▸ **The data**:
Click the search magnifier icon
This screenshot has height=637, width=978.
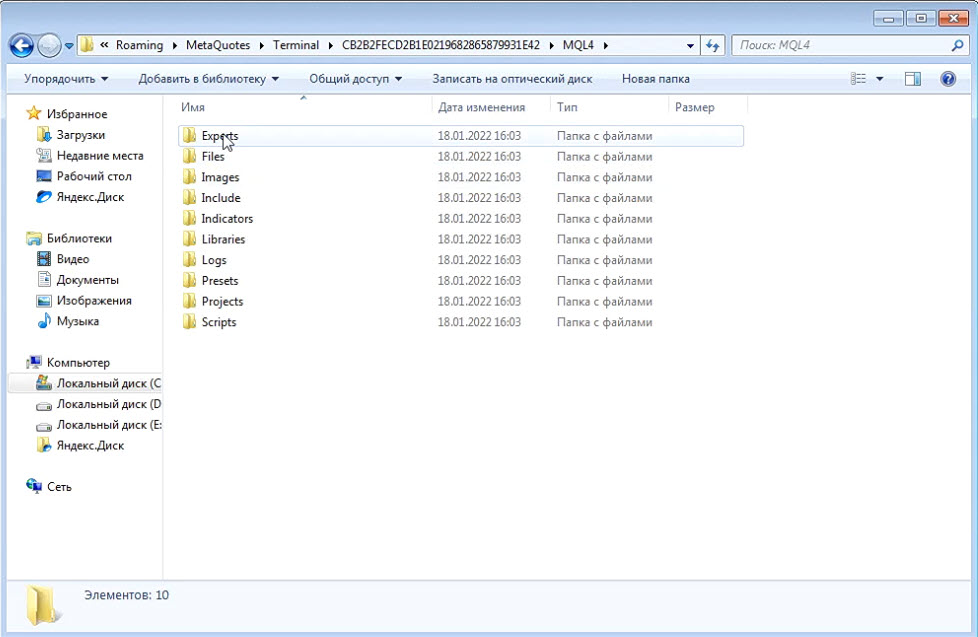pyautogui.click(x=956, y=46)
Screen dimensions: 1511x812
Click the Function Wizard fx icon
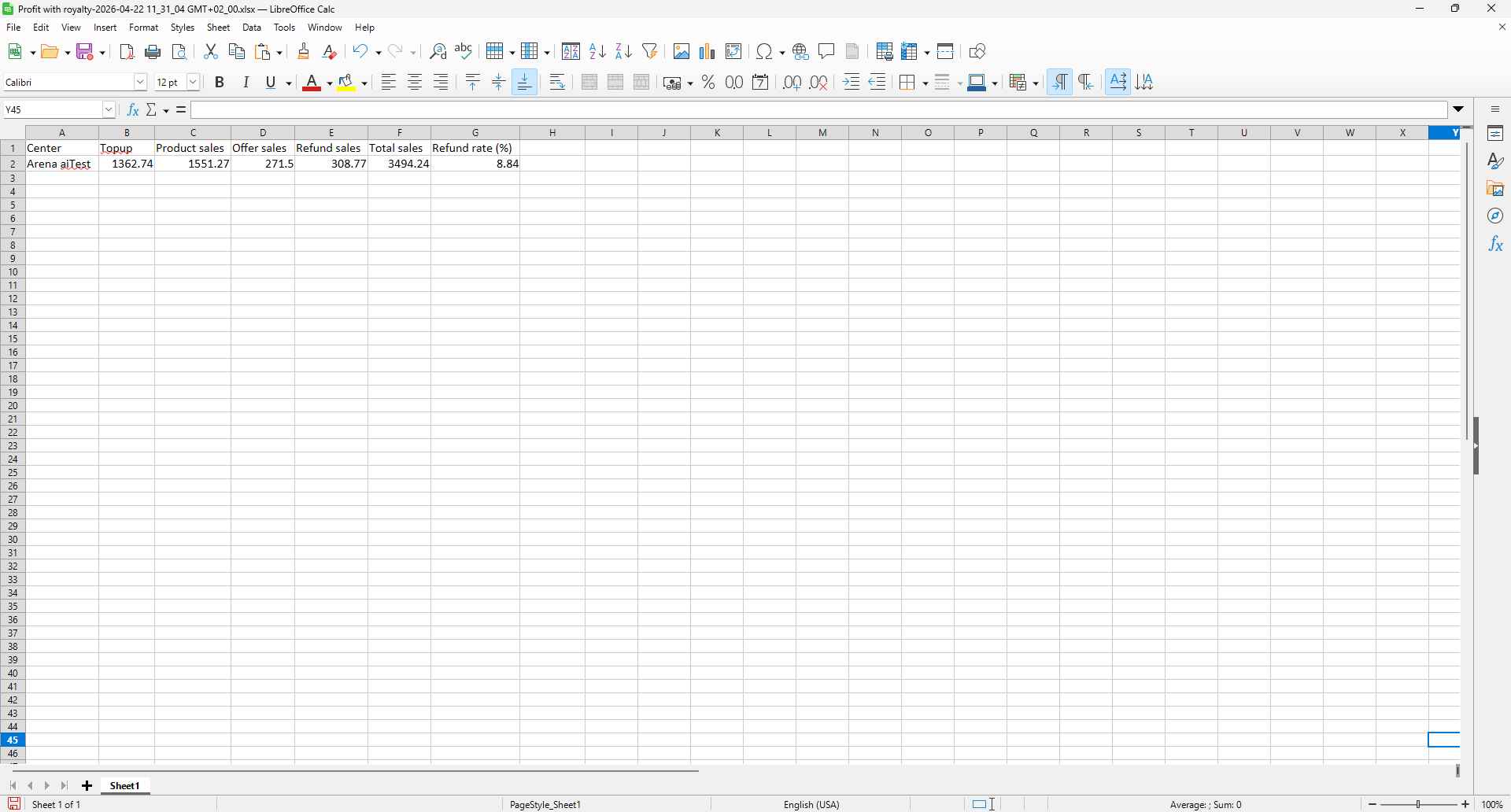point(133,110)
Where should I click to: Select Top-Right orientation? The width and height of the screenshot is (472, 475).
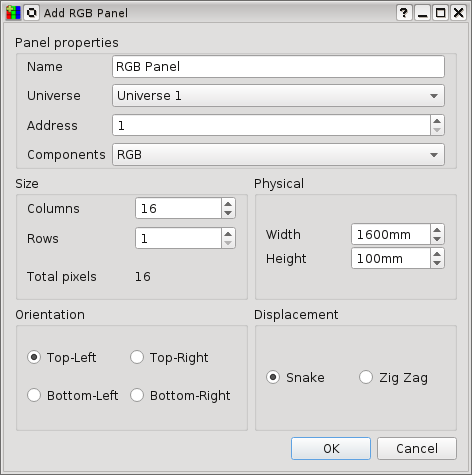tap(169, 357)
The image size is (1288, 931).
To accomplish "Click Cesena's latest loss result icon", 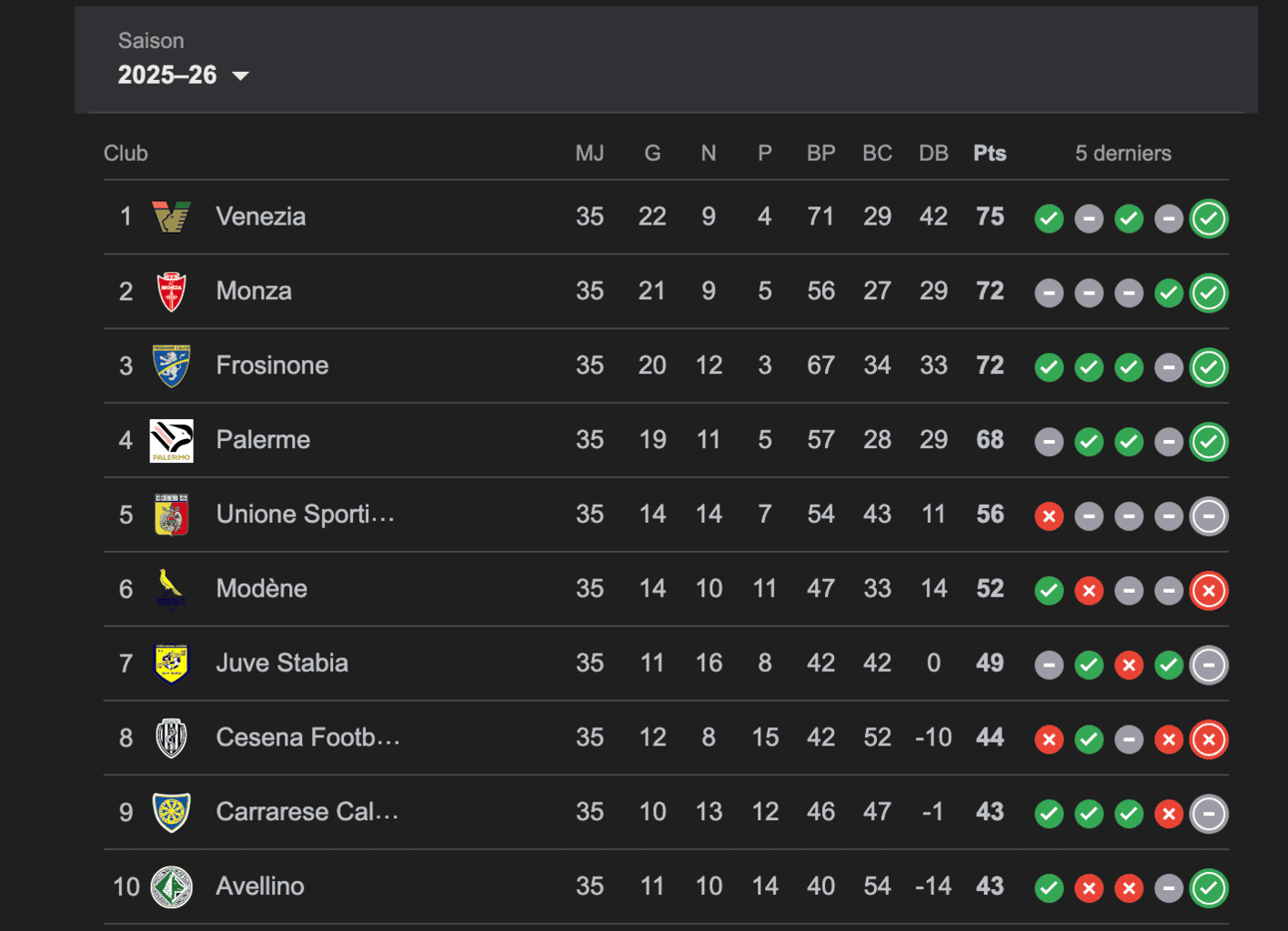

▸ **The task**: Word-for-word transcription: the whole listing, with images excluded.

▸ **Answer to this exercise**:
Click the search magnifier icon
This screenshot has height=637, width=978.
pyautogui.click(x=956, y=46)
Screen dimensions: 1511x812
Click the Function Wizard fx icon
point(133,110)
Where should I click to: Select Top-Right orientation? The width and height of the screenshot is (472, 475).
tap(169, 357)
The image size is (1288, 931).
To accomplish "Click Cesena's latest loss result icon", 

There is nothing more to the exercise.